The American reform movements of that period essentially disintegrated by the time of the Civil War. The radical abolitionists split on the issue. Some maintained their pacifism and anarchism, while others thought that even violent and coercive measures were justified in order to achieve the end of slavery. Lysander Spooner held both that the slaves should be freed by force and that the southern states had the right to secede, an indication of how difficult it was to be a consistent anti-authoritarian in 1861. By the time a new set of radical movements emerged toward the end of the nineteenth century, they emerged in a completely different context: in the heart of industrial capitalism of the most exploitative variety. They emerged in the context of waves of European immigration to America. And they emerged under the influence of European leftism and anti-capitalism: they emerged under the influence of Marx.

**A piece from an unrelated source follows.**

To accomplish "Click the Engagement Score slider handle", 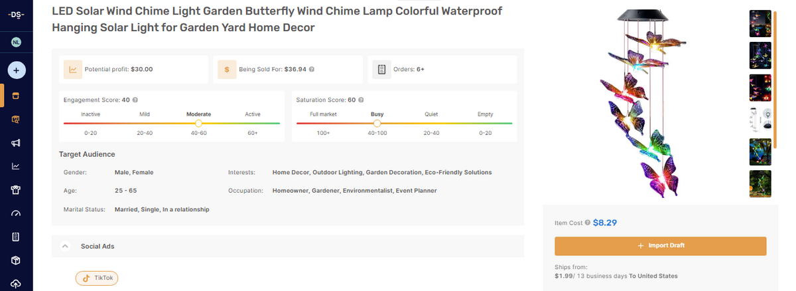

For one thing, these factors entailed that the leftist movements of the late nineteenth and early twentieth centuries were not religious in orientation. They entailed collective action rather than an emphasis on individual conscience: the mechanisms were labor organizing and mass agitation of the sort practiced, for example, by Emma Goldman. They entailed, often, violence rather than pacifism, and the anarchists of that era were largely discredited by their own actions, a long series of assassinations and bombings.
On the other hand, the Protestant-style individualism and non-resistance of the early American reform movements were not without their lasting effects. Garrison and Adin Ballou's works on non-resistance were read by Leo Tolstoy, and Tolstoy and Ballou corresponded. Tolstoy formulated beautiful statements of the Christian pacifism, and explicitly drew the anarchist conclusion. Tolstoy's works were, in turn, fundamental for Gandhi. And Gandhi was fundamental for King, who returned the whole thing in a lovely circle to the American context, to the context of Protestant Christianity, and to the context of every movement for the respect of human personhood: anti-racism, anti-imperialism, peace, and so on. King, however, did not draw the anarchist implications, and welcomed state intervention to achieve desegregation, for example.
Perhaps King's basic commitment to non-violence was fundamentally tactical after all. Or perhaps, like some American non-resistants facing the Civil War, he found his commitment to social justice could in some contexts outweigh his commitment to non-violence. If so, perhaps we can say after all that he marched so Barack could run.